VENEDIG zu Beginn des 17. Jahrhunderts. Brieftaube Leandro und sein erfahrener Bruder Artus werden nach Venedig gebracht. Leandro büxt regelmäßig aus dem Taubenschlag aus und erkundet die Stadt. Er schließt Freundschaft mit zwei Straßentauben, mit einer Fledermaus, mit einer in Schüttelreimen sprechenden Eule, und er verliebt sich in eine venezianische Taube. Seit Jahrhunderten lebten Venedigs Ratten im Verborgenen und wurden von den Menschen geduldet. Dragos Ankunft ändert alles. Der raffgierige neue Herrscher der Ratten macht sich mit seinem stetig wachsenden Clan breit und plündert die Vorräte der Menschen. Die bekämpfen die Rattenplage. Erbost erklärt Drago Venedig den Krieg, und für Leandro beginnt das größte Abenteuer seines Lebens …
Leandro und der Brief aus Venedig ist der erste Teil einer Brieftaubentrilogie. Und ich muss sagen, dass hierbei eine interessante Idee umgesetzt wird. Leandro, der Protagonist, kommt nach Venedig, lernt dort neben einigen Einheimischen Bewohnern die Stadt kennen (ebenso wie der Leser). Die Charaktere sind liebevoll gezeichnet (meine Favoriten sind Galileo, die Eule und Moskito, die Fledermaus, die so gerne eine Brieftaube sein möchte), sowohl die Protagonisten, wie auch die Antagonisten. Es gibt klar voneinander getrenntes Gut und Böse, auch einige Schattierungen dazwischen und ein paar Fantasyelemente wie Menschen, die mit Tieren sprechen können und etwas Magie.

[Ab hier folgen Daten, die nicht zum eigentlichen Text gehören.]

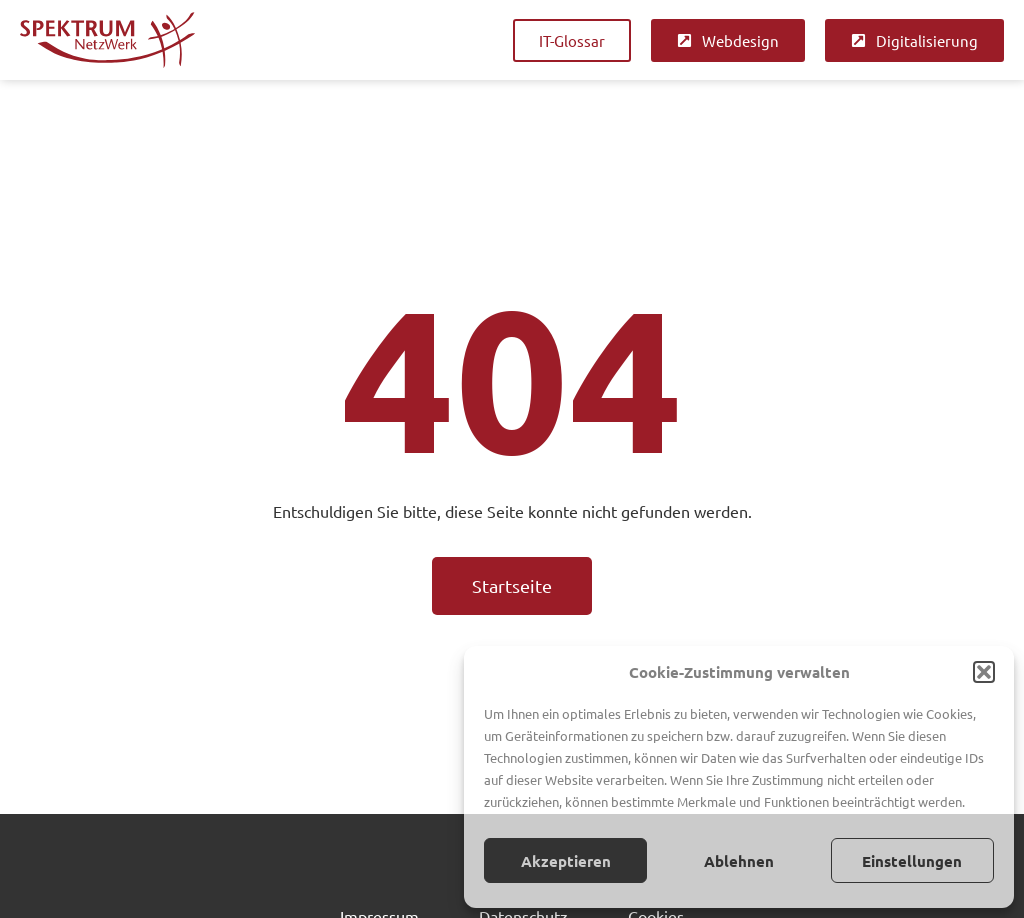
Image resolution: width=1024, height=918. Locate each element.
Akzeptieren (566, 861)
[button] (984, 672)
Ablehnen (739, 861)
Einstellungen (912, 861)
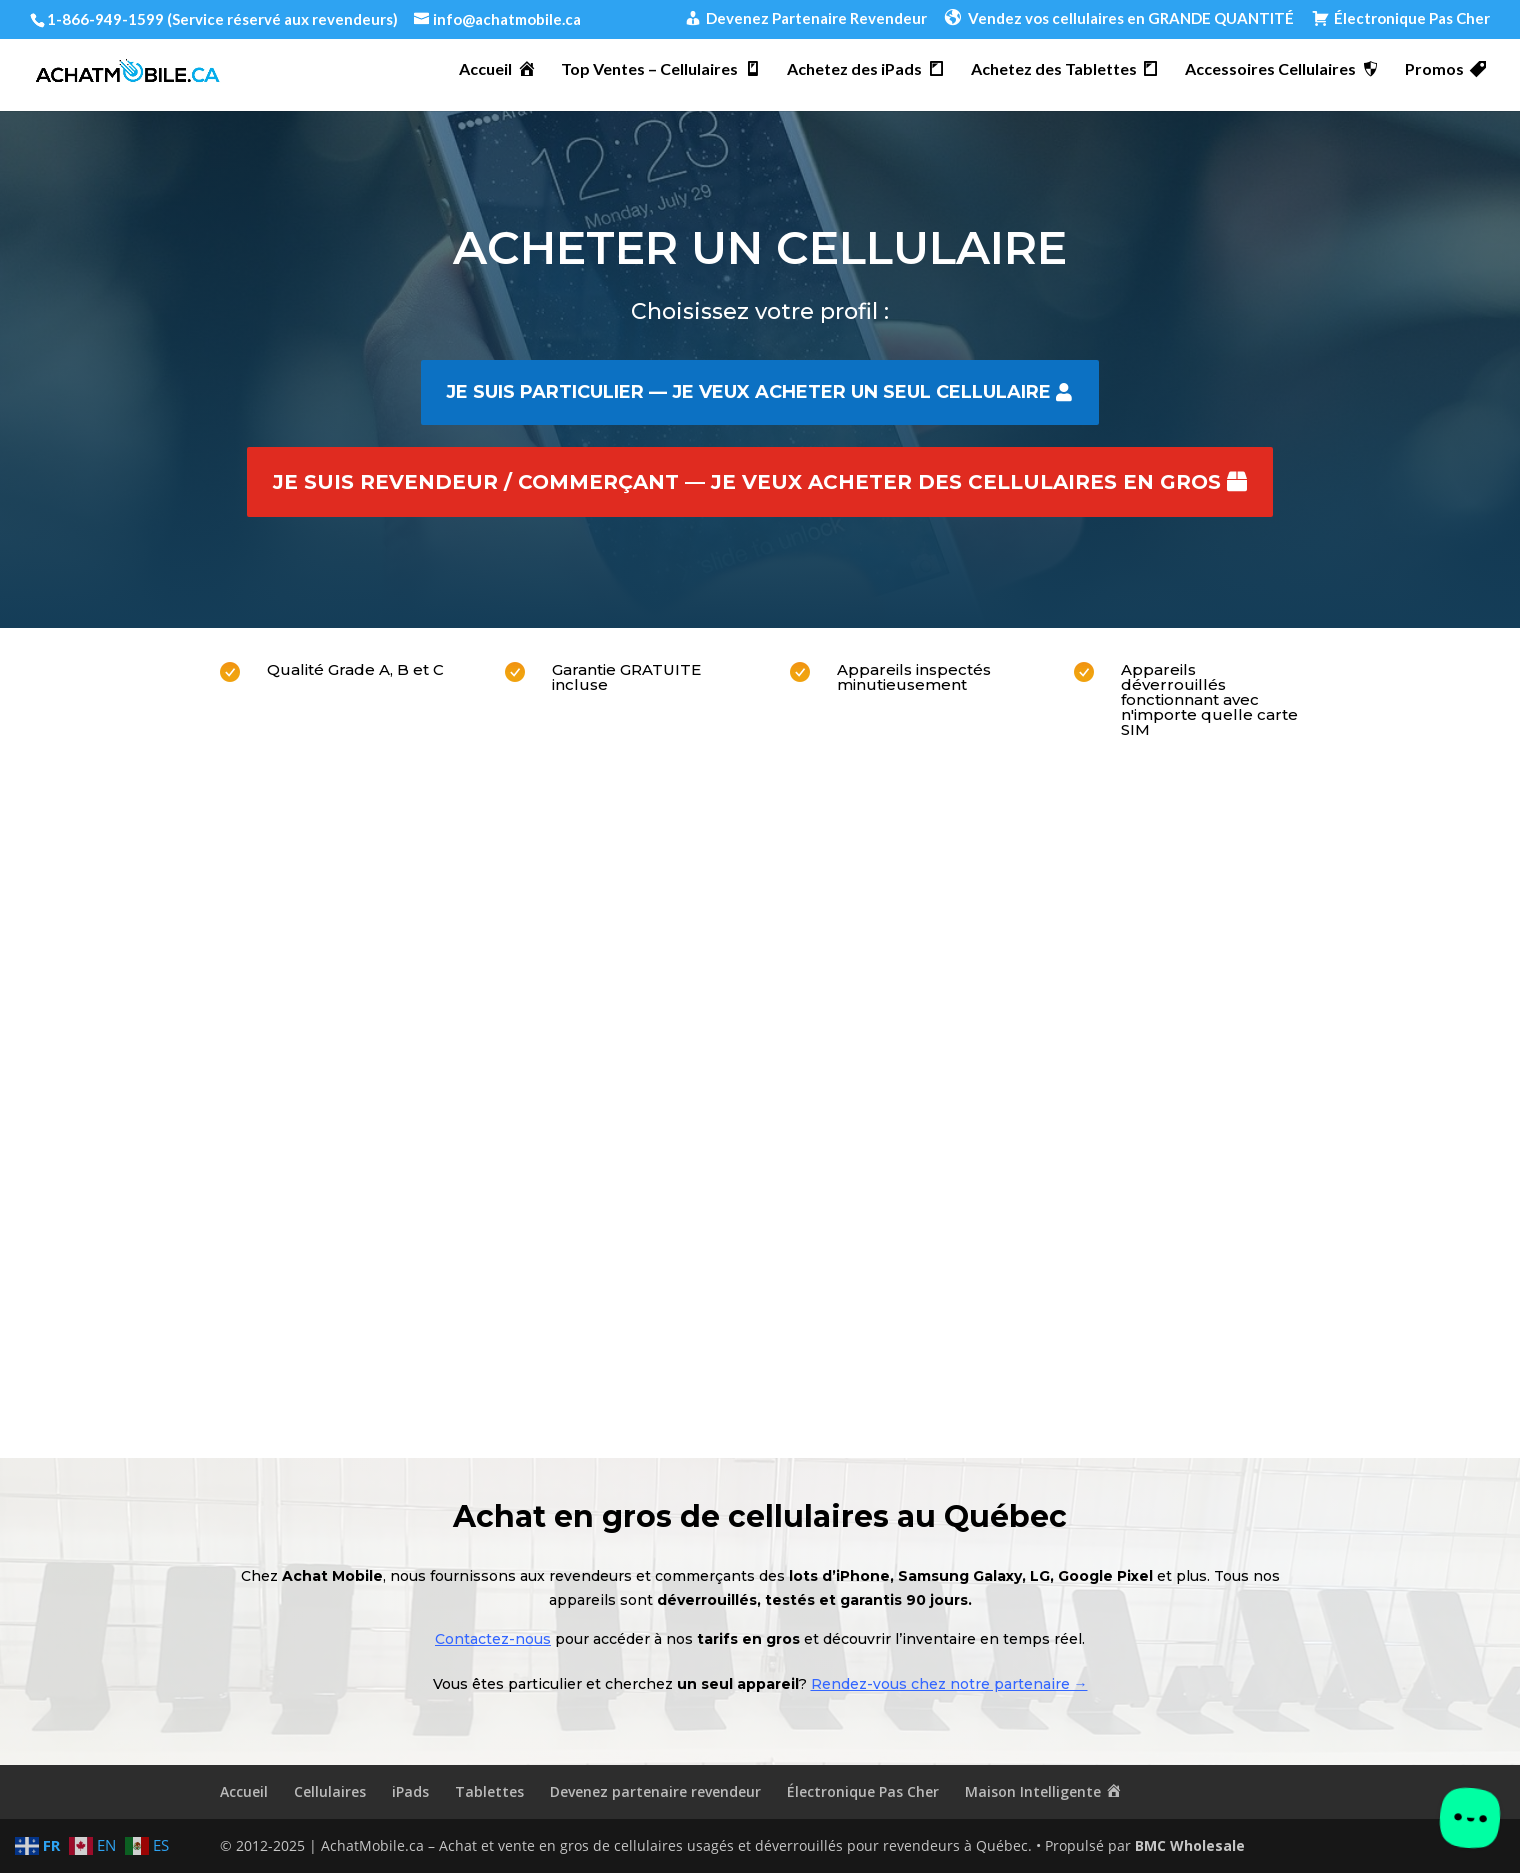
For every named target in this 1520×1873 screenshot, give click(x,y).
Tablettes (489, 1791)
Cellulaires (330, 1791)
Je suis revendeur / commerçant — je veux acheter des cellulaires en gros (747, 482)
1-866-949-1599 (105, 19)
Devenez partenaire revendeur (655, 1791)
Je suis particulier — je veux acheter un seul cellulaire (748, 392)
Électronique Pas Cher (863, 1791)
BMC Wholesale (1190, 1845)
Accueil (244, 1791)
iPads (410, 1791)
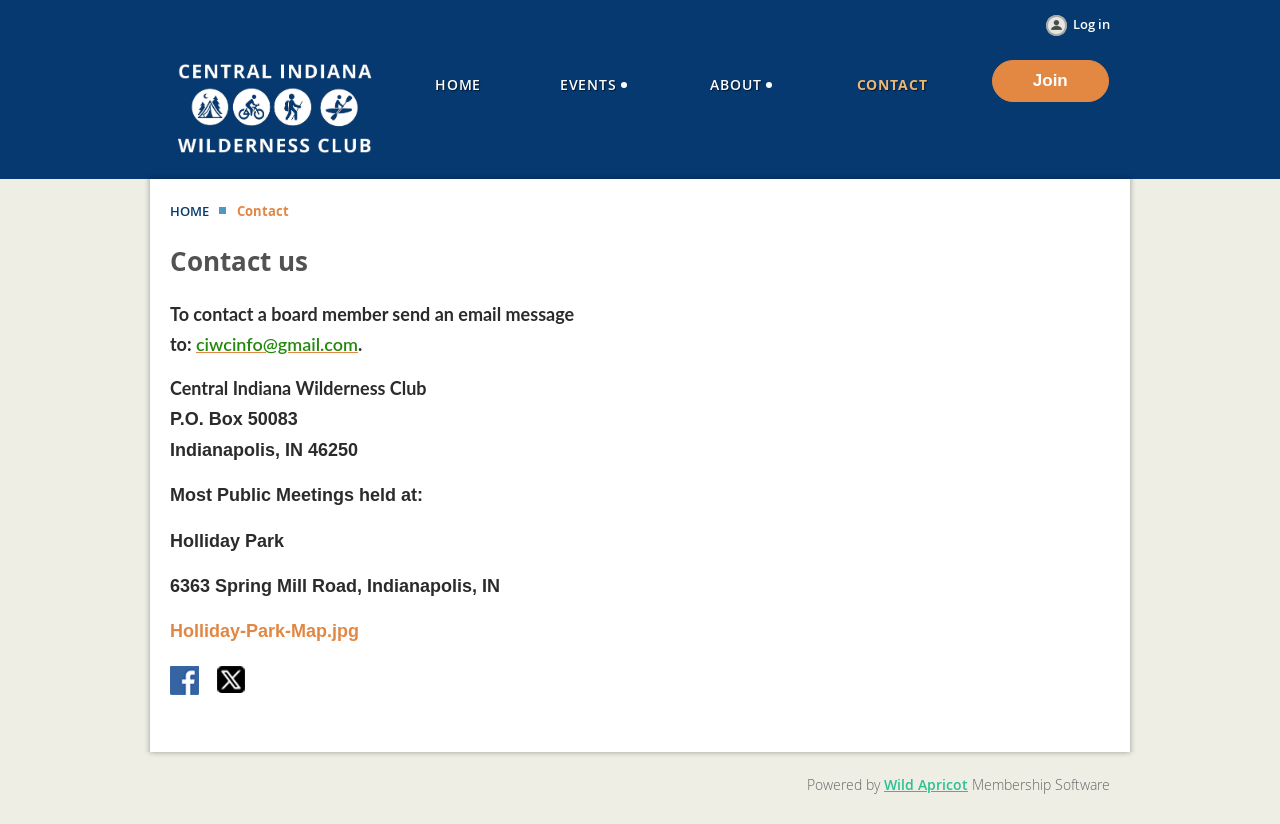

Es wird nie langweilig (auch wenn  manche Sachen vorhersehbar sind) und gegen Ende des ersten Teils wird es richtig spannend. Und dann hört es einfach auf, aber das ist so bei Fortsetzungsreihen. Allerdings muss man nicht lange auf die nächsten Bände warten, noch in diesem Jahr sollen sie erscheinen.

Der Fantayaspekt rettet in meinen Augen die Geschichte auch vor einigen Unzulänglichkeiten. Die Geschichte spielt im 17. Jahrhundert, aber man kann das leicht vergessen, denn sprachlich orientiert sich alles eher an der Gegenwart. Es gibt Partys statt Feste und Schultüten sind (meines Wissens nach) ein deutscher Brauch, den es erst seit dem 19. Jahrhundert gibt.
Aber es ist Fantasy, da kann man über manche Kleinigkeiten hinwegsehen, Lesefluss und Spannung leiden darunter jedoch nicht.